Environmental conditions affect the biology of mosquito vectors. Aedes albopictus is a major vector of many important diseases including dengue, Zika, and chikungunya in China. Understanding the development, fecundity, and survivorship of Ae. albopictus mosquitoes in different environmental conditions is beneficial for the implementation of effective vector control measures.


Aedes albopictus larval and adult life-table experiments were conducted under natural conditions in indoor, half-shaded, and fully shaded settings, simulating the three major habitat types in Hainan Province, a tropical island in the South China Sea. Temperature, humidity, and light intensity were recorded daily. Larval rearing used habitat water and tap water, with and without additional artificial food. Development time, survivorship, pupation rate, and adult emergence rates were monitored. Adult mosquito survivorship and fecundity were monitored daily and reproductive rates were determined, and age-dependent survivorship and reproduction were analyzed.

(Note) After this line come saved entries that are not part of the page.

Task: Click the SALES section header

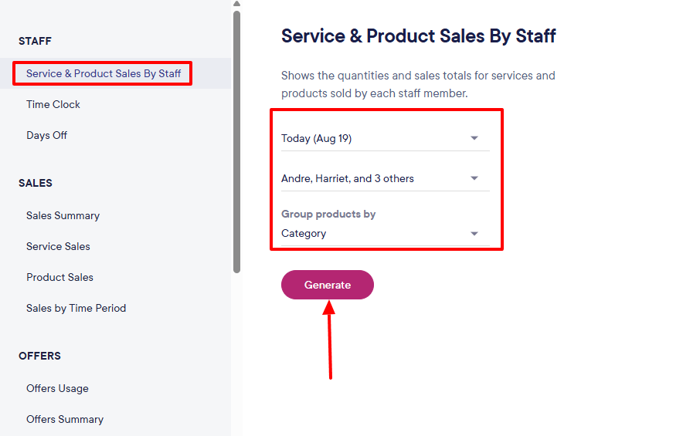Action: coord(36,183)
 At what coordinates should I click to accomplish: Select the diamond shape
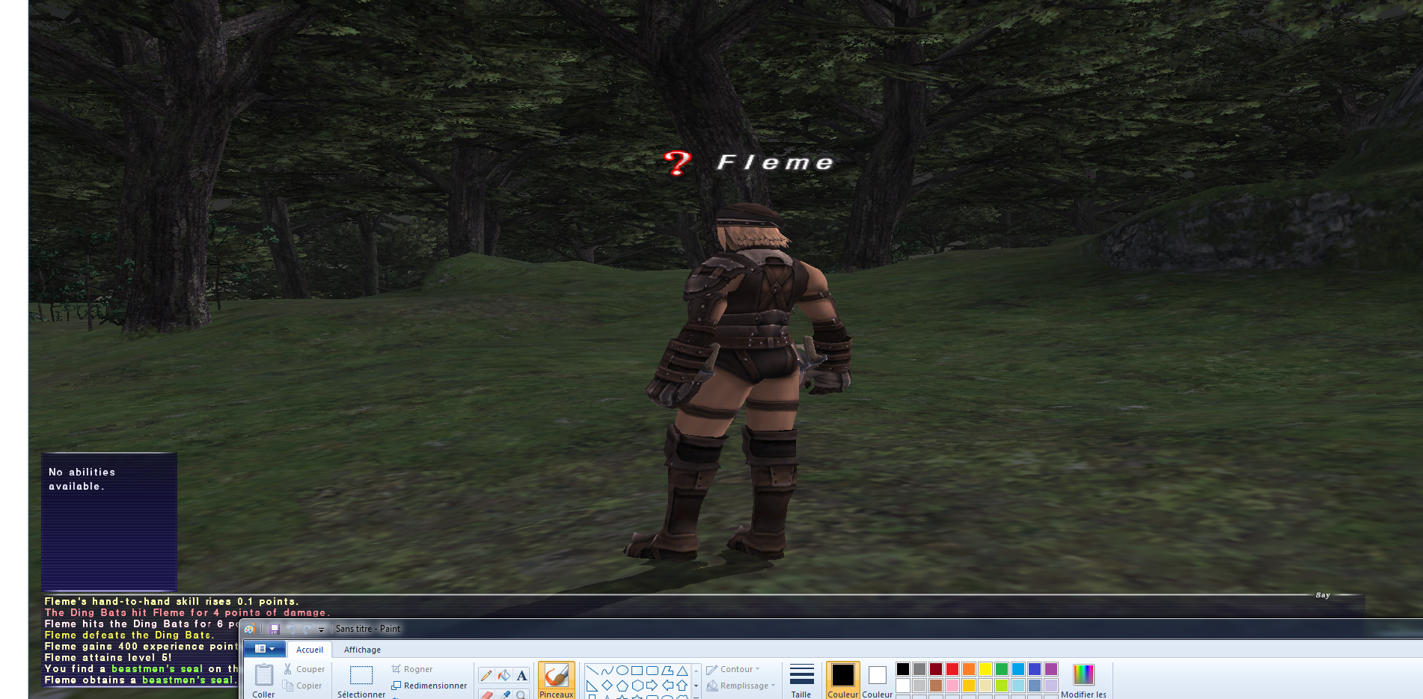point(607,685)
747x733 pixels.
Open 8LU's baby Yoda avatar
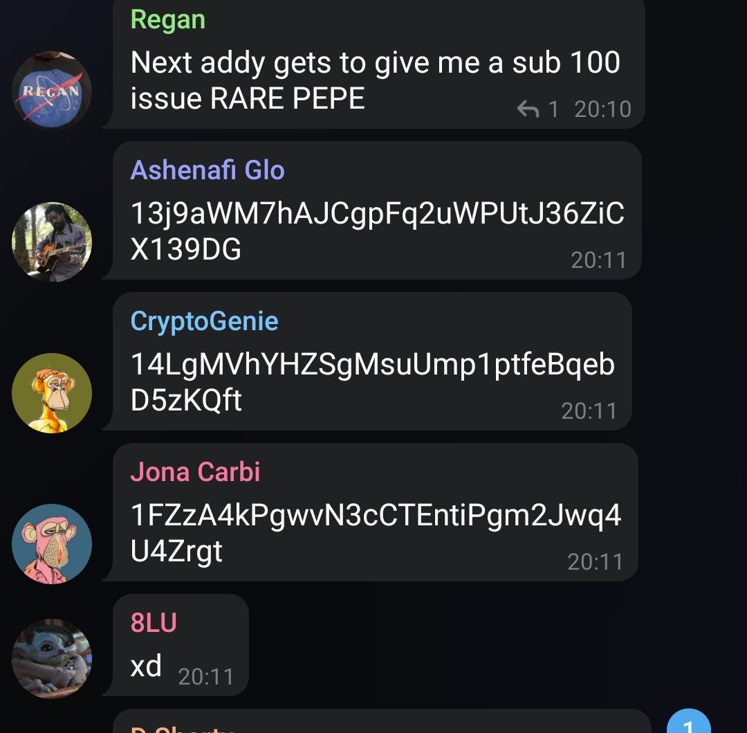51,659
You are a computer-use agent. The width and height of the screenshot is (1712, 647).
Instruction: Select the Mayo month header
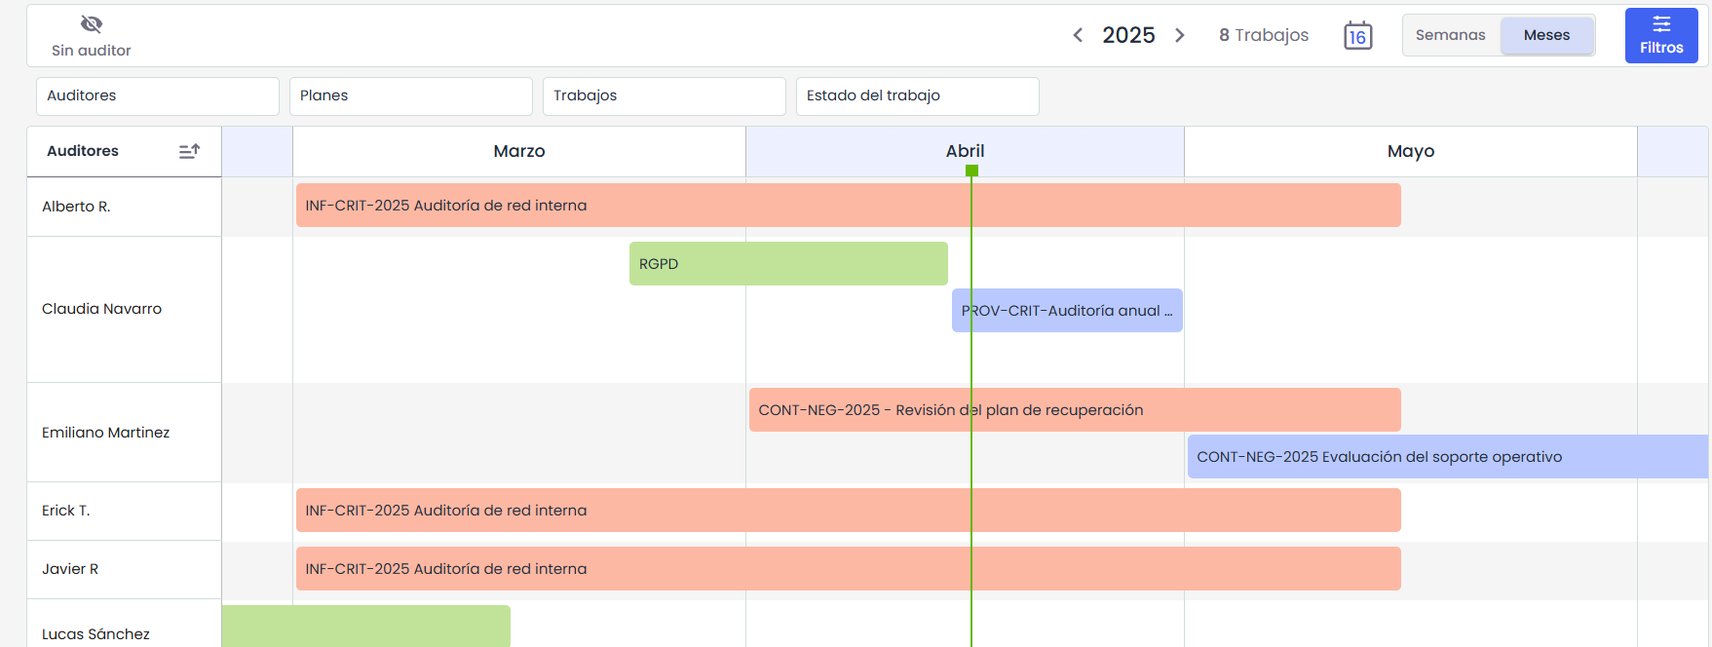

The pupation time and male and female emergence times were significantly shorter in indoor conditions than in shaded and half-shaded conditions for both tap water with added food and habitat water with added food groups. For habitat water with added food, the shaded environment had the lowest pupation rate among the settings. For tap water with added food group, the shaded environment had the lowest pupation rate. The mean survival time of females was 27.3 ± 0.8 days in the indoor condition, which was significantly longer than that in the half-shaded (18.4 ± 0.6 days) and shaded (13.8 ± 1.2 days) conditions. Adult mortality was age-dependent, and the rate of change in mortality with age was not significantly different among different environmental conditions. The mean net replacement rate (R0) of female mosquitoes showed no significant difference among the three conditions, whereas the per capita intrinsic growth rate (r) in the shaded condition was 42.0% and 20.4% higher than that in the indoor and half-shaded conditions, respectively. Female daily egg mass was also age-dependent in all the settings, decaying exponentially with age.


Our results imply that half-shaded conditions are likely the best natural condition for adult emergence and female reproduction, and food supply is crucial for larval development and pupation. The results provide new avenues for integrated mosquito management in indoor and outdoor areas, especially in half-shaded areas.